-- What you will do --
Every line below that carries the word "covid" needs to be copied.

[Items listed in a dataset]
##############################
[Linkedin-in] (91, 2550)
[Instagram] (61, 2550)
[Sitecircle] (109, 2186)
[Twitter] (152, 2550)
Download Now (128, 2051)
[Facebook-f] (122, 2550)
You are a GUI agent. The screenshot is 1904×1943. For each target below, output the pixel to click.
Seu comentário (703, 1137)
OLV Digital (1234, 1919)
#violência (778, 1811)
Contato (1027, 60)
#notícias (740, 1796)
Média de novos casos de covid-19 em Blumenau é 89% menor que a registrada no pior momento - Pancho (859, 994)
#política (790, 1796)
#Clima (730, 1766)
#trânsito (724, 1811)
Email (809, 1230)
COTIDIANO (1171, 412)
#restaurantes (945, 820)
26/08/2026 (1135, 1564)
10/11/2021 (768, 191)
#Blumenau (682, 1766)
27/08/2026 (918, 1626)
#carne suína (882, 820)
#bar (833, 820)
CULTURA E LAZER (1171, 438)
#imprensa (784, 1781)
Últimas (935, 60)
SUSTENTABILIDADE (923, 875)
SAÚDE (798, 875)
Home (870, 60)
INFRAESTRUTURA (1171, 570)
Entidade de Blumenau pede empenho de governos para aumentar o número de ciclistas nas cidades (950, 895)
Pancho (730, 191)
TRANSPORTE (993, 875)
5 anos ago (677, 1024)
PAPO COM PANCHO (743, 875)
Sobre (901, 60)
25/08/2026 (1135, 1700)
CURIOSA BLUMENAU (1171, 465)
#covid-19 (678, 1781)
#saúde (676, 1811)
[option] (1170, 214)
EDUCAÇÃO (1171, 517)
##############################
-- Expected answer --
Média de novos casos de covid-19 em Blumenau é 89% menor que a registrada no pior momento - Pancho (859, 994)
#covid-19 (678, 1781)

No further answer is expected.